_WRITTEN EXERCISE 1_
Extract the passage on free-trade agreements and Asia's technology sector in full, reproducing it verbatim.

_TEXT BLOCK_

A new report by The Economist Intelligence Unit finds that nearly 60 percent of IT, technology and telecoms firms in Asia think that their interests are not considered when governments conduct free-trade agreements (FTAs) negotiations. Nevertheless, 94 percent of companies in these sectors say that the FTAs they are using have boosted their exports to corresponding markets.
The report, 'Growing together? Free trade and Asia's technology sector', that examines Asian businesses' attitude towards FTAs and usage of their provisions is based in part on the findings of a survey conducted in the first quarter of 2014 that included 123 information technology and telecoms companies across eight Asia-Pacific markets: Australia, China, Hong Kong, India, Indonesia, Malaysia, Singapore and Vietnam.
Technology executives interviewed for the report say governments and trade policy remain oriented towards "traditional" sectors like manufacturing and agriculture, historically the main sources of employment and generally more activist in trade matters.

_RECORDS SUPPLIED_
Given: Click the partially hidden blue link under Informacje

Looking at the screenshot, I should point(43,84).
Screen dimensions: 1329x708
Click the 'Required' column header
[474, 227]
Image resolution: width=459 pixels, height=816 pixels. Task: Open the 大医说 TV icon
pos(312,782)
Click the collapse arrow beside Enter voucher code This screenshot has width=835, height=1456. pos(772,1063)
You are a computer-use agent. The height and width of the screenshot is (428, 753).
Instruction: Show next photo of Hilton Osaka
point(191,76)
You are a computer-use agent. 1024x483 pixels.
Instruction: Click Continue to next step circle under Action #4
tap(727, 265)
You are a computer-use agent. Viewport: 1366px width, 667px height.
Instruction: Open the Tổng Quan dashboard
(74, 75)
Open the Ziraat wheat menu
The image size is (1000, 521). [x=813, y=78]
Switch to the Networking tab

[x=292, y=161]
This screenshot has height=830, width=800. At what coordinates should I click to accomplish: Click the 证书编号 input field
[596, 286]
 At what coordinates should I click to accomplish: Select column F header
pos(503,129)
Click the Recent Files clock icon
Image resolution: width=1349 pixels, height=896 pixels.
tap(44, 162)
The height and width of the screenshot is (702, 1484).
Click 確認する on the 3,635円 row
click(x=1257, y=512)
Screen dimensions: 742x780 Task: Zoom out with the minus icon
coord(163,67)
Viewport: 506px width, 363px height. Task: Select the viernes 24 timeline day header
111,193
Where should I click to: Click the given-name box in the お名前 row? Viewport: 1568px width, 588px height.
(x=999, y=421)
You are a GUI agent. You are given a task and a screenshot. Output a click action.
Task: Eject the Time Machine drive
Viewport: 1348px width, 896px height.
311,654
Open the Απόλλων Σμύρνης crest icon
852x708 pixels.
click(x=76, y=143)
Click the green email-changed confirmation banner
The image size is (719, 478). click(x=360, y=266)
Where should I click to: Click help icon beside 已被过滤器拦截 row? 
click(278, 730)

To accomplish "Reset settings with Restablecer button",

_WRITTEN EXERCISE 2_
Copy the rows verbatim, starting at the line that contains "You are a computer-use agent. The" and ending at the line that contains "[x=292, y=161]", with both of those lines included.

_TASK ANSWER 1_
A new report by The Economist Intelligence Unit finds that nearly 60 percent of IT, technology and telecoms firms in Asia think that their interests are not considered when governments conduct free-trade agreements (FTAs) negotiations. Nevertheless, 94 percent of companies in these sectors say that the FTAs they are using have boosted their exports to corresponding markets.
The report, 'Growing together? Free trade and Asia's technology sector', that examines Asian businesses' attitude towards FTAs and usage of their provisions is based in part on the findings of a survey conducted in the first quarter of 2014 that included 123 information technology and telecoms companies across eight Asia-Pacific markets: Australia, China, Hong Kong, India, Indonesia, Malaysia, Singapore and Vietnam.
Technology executives interviewed for the report say governments and trade policy remain oriented towards "traditional" sectors like manufacturing and agriculture, historically the main sources of employment and generally more activist in trade matters.

_TASK ANSWER 2_
You are a computer-use agent. The height and width of the screenshot is (428, 753).
Instruction: Show next photo of Hilton Osaka
point(191,76)
You are a computer-use agent. 1024x483 pixels.
Instruction: Click Continue to next step circle under Action #4
tap(727, 265)
You are a computer-use agent. Viewport: 1366px width, 667px height.
Instruction: Open the Tổng Quan dashboard
(74, 75)
Open the Ziraat wheat menu
The image size is (1000, 521). [x=813, y=78]
Switch to the Networking tab

[x=292, y=161]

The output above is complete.